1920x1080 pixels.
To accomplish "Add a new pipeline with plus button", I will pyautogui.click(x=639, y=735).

○ ○ ○ ○ ○ ○ ○

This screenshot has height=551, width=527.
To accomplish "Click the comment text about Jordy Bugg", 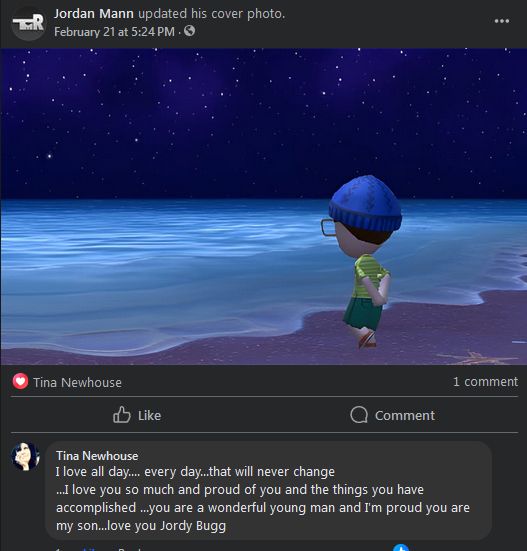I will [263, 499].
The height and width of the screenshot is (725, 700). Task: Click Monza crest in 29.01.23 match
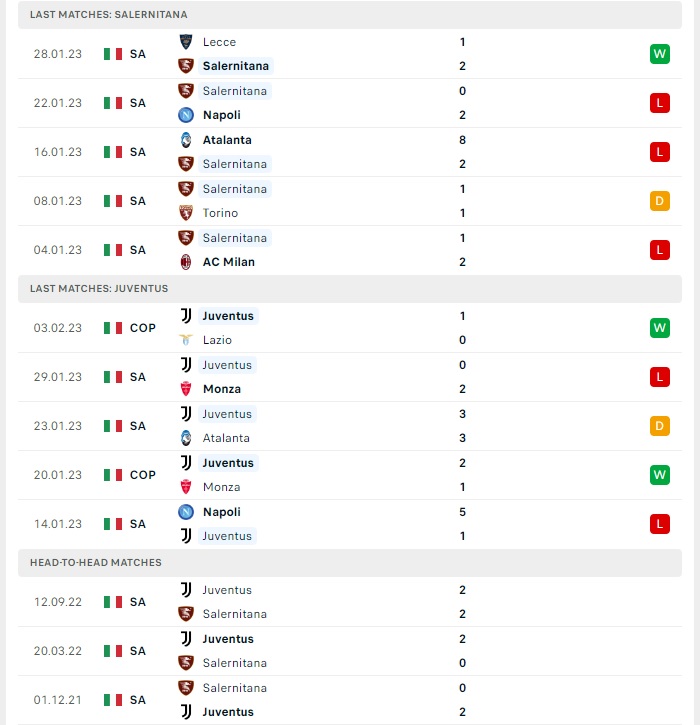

○ ○ ○ ○ ○ ○ ○

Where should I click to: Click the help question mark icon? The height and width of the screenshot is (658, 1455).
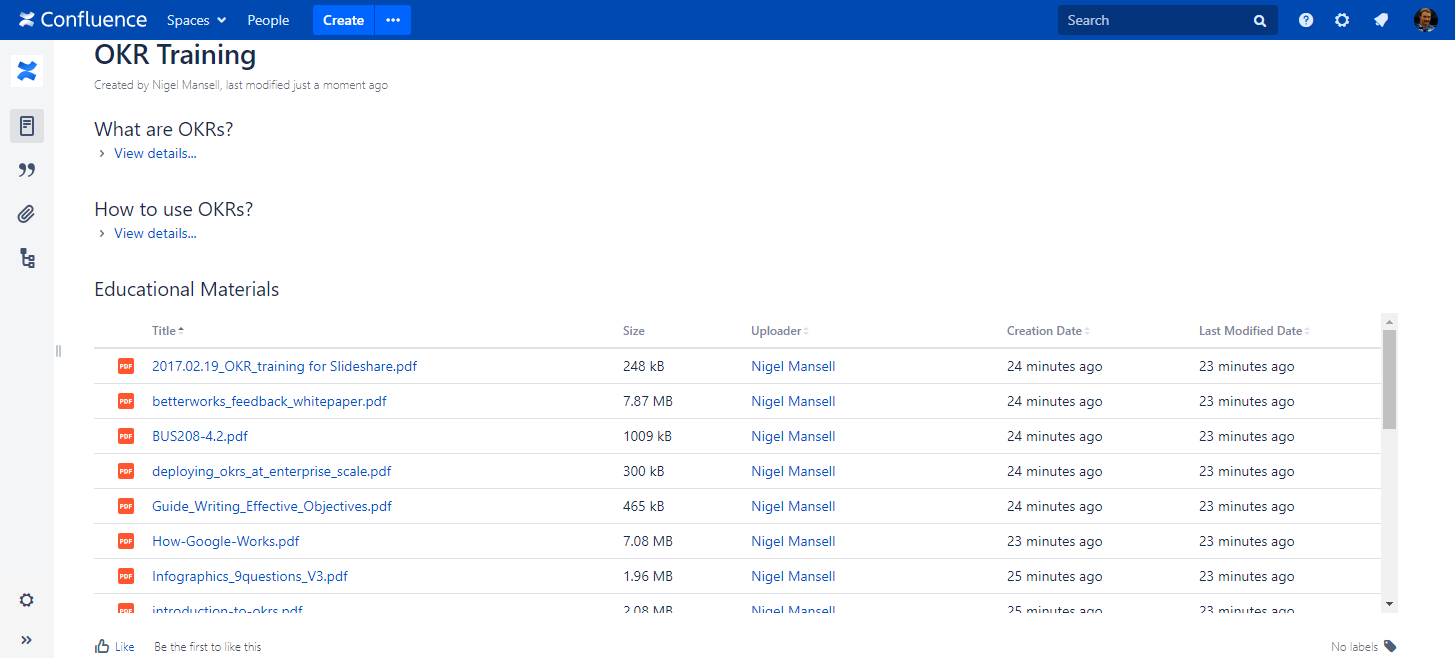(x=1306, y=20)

○ ○ ○ ○ ○ ○ ○

● **Task statement**
Substitute "workflow" for "pipeline" in the records, starting at the line containing "1920x1080 pixels." and ending at the line containing "will pyautogui.click(x=639, y=735).". Reproduce only those lines, with everything else unchanged.

● **Exercise response**
1920x1080 pixels.
To accomplish "Add a new workflow with plus button", I will pyautogui.click(x=639, y=735).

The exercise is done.